Se fosse de outro a iniciativa, os donos da mídia teriam armado um berreiro. Segundo a colunista Mônica Bérgamo, da Folha de S. Paulo, o ministro do STF Gilmar Mendes, presidente do TSE, está propondo uma espécie de regulação da mídia – embora não use esta expressão – com vistas às eleições do ano que vem. Não se leu e não se ouviu, porém, nenhum protesto contra a proposta, nenhuma referência a uma suposta “tentativa de censura”, como sempre acontece quando se fala em regulação da mídia, nos moldes praticadas por outras democracias ocidentais.
A nota de Mônica, publicada nesta segunda-feira, 6, diz que Gilmar vai convocar uma audiência pública para discutir “a influência das mídias (rádio e TV) no processo eleitoral” e a eventual necessidade de “um órgão estatal de controle das programações”.
O que vem a ser um “um órgão estatal de controle das programações”? Em outras palavras, trata-se de uma agência reguladora de mídia, a exemplo da ERP em Portugal e de similares existentes em vários países do mundo. Os governos do PT ensaiaram propostas de regulação mas recuaram diante da gritaria de que se pretendia impor a censura aos meios de comunicação. Dilma Rousseff recebeu um projeto elaborado pelo ex-ministro-chefe da SECOM de Lula, Franklin Martins, e o engavetou. Na campanha de 2014 ela admitiu uma regulação econômica (que também é necessária, para reduzir a concentração e a propriedade cruzada de meios) mas não chegou a fazer nada neste sentido em 2015, antes de ser deposta em 2016, num processo em que a mídia teve papel determinante.
A idéia de Gilmar, relata a colunista da Folha, teria nascido depois que ele visitou o conselho de comunicação social da França, que fiscaliza os órgãos concessionários de mídia. “Nas eleições, as aparições de todos os candidatos, por exemplo, são cronometradas. Quando há desequilíbrio, os veículos são notificados para correção”, diz a nota. Mas não apenas nas eleições atua a agência reguladora francesa, bem como suas similares. Os veículos são notificados, e eventualmente são obrigados a se corrigir, sempre que exorbitam de sua missão de informar com imparcialidade, equilíbrio, observância da pluralidade e do direito ao contraditório e ao direito de resposta, regras frequentemente ignoradas no Brasil pelos concessionários de radiodifusão.
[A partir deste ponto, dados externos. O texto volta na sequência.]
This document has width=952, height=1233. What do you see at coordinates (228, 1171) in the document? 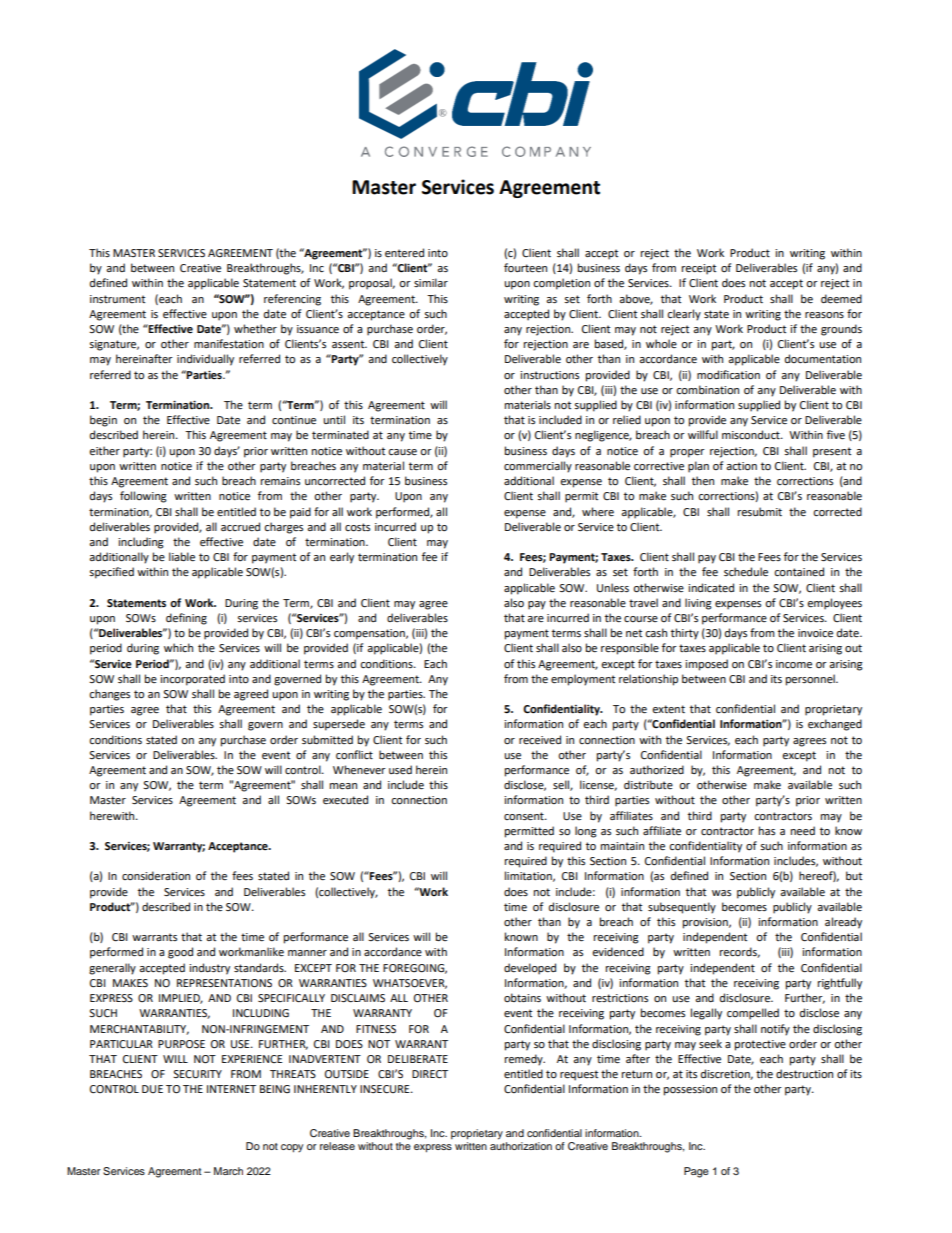
I see `March` at bounding box center [228, 1171].
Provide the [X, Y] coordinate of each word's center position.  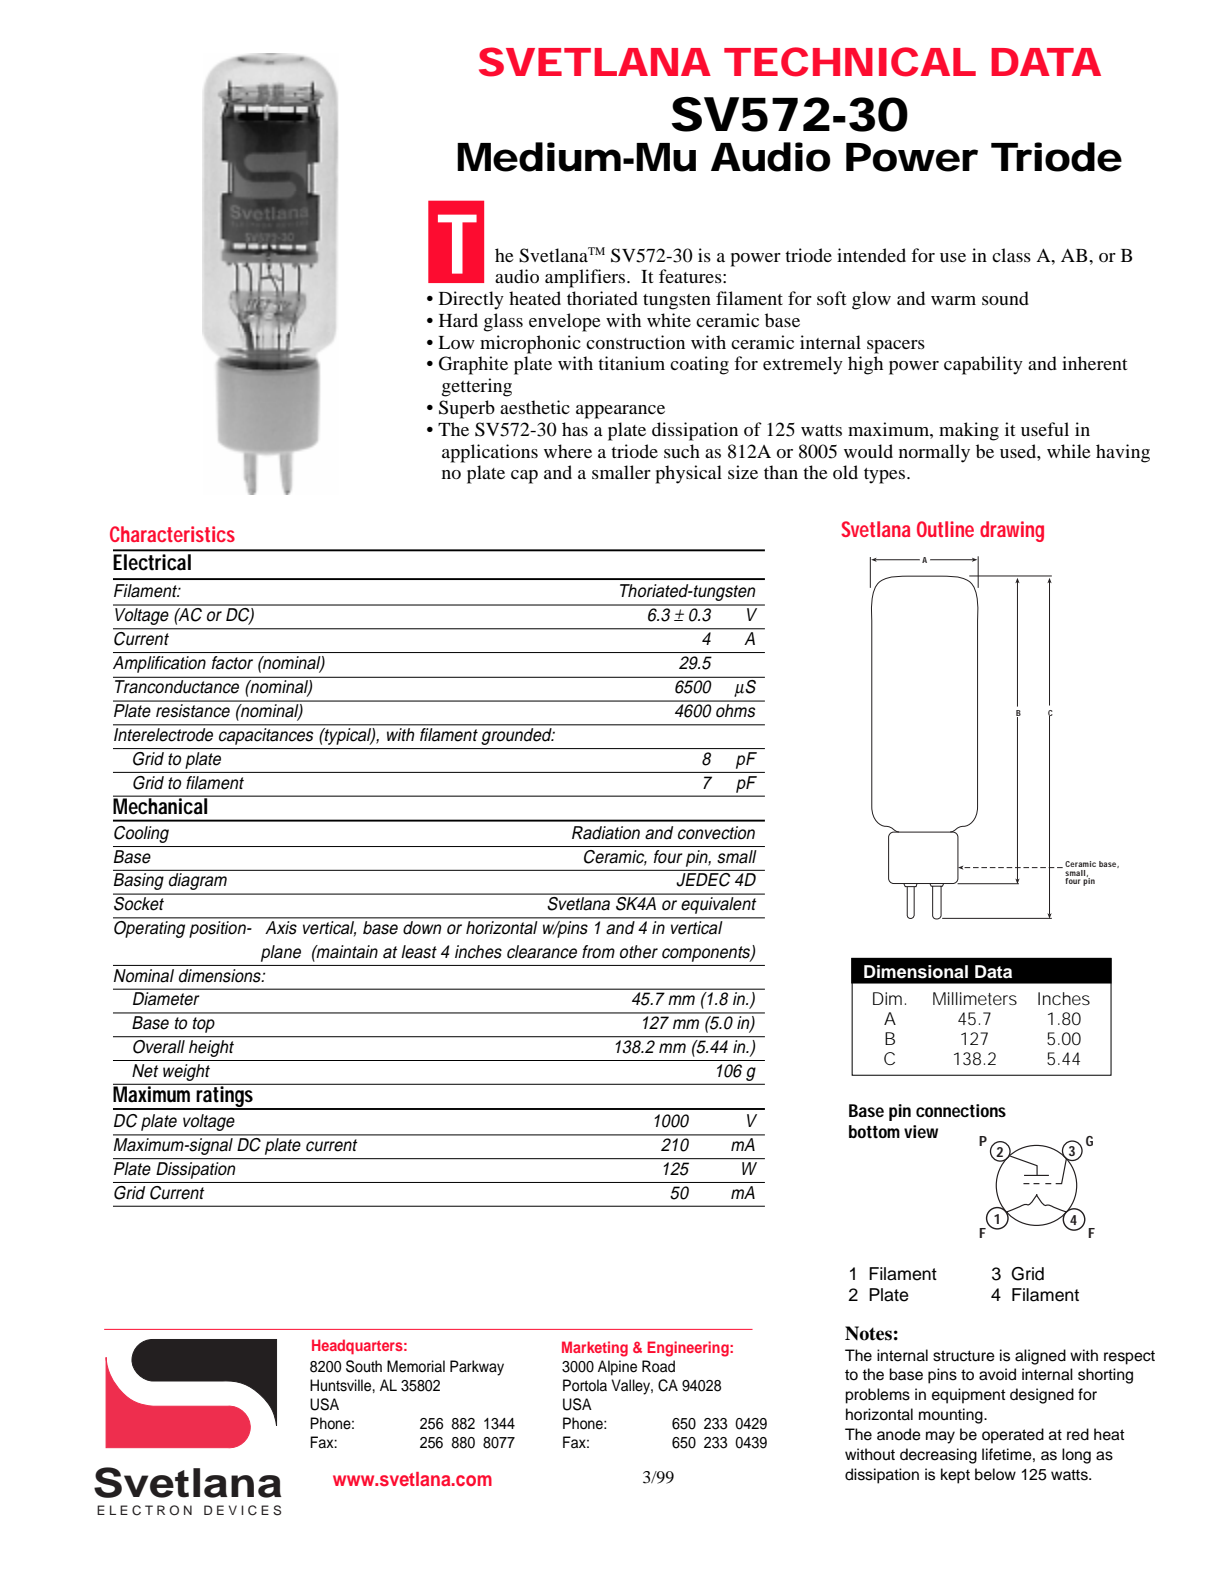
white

“Entre os tópicos elencados pelo TSE para discussão estão “a autorregulação realizada pelos concessionários (de rádio e TV)” e a “neutralidade da imprensa no processo eleitoral: ficção ou realidade?”. Teriam sido ou serão convidados para a audiência pública um jurista francês, representantes da sociedade civil e de empresas de radiodifusão. A boa interrogação é sobre quem seriam os representantes da sociedade civil convidados por Gilmar. Para um debate de verdade, ele teria que convidar estudiosos do tema e os movimentos que defendem a regulação e a democratização dos meios de comunicação. Movimentos como Intervozes, Fórum Nacional para a Democratização das Comunicações (FNDC) e similares.
Diz ainda a nota de Mônica que para o presidente do TSE, o tema é “bastante caro à democracia e à liberdade de sufrágio”, podendo o tribunal elaborar relatórios para subsidiar eventuais alterações na legislação eleitoral”.
De fato, o pluralismo e o equilíbrio dos meios eletrônicos e da mídia em geral constituem um elemento importante da democracia e da garantia da liberdade de sufrágio, do respeito ao direito de escolha do eleitor, livre de induções, manipulações, distorções da informação, manipulação de pesquisas, discriminação de candidatos na cobertura e outros vícios que conhecemos muito bem. Mas a democracia não começa nem termina com as eleições, de modo que a regulação conjuntural desejada por Gilmar deve ser permanente, com base em legislação específica e exercida por um órgão regulador independente, embora ligado ao Estado.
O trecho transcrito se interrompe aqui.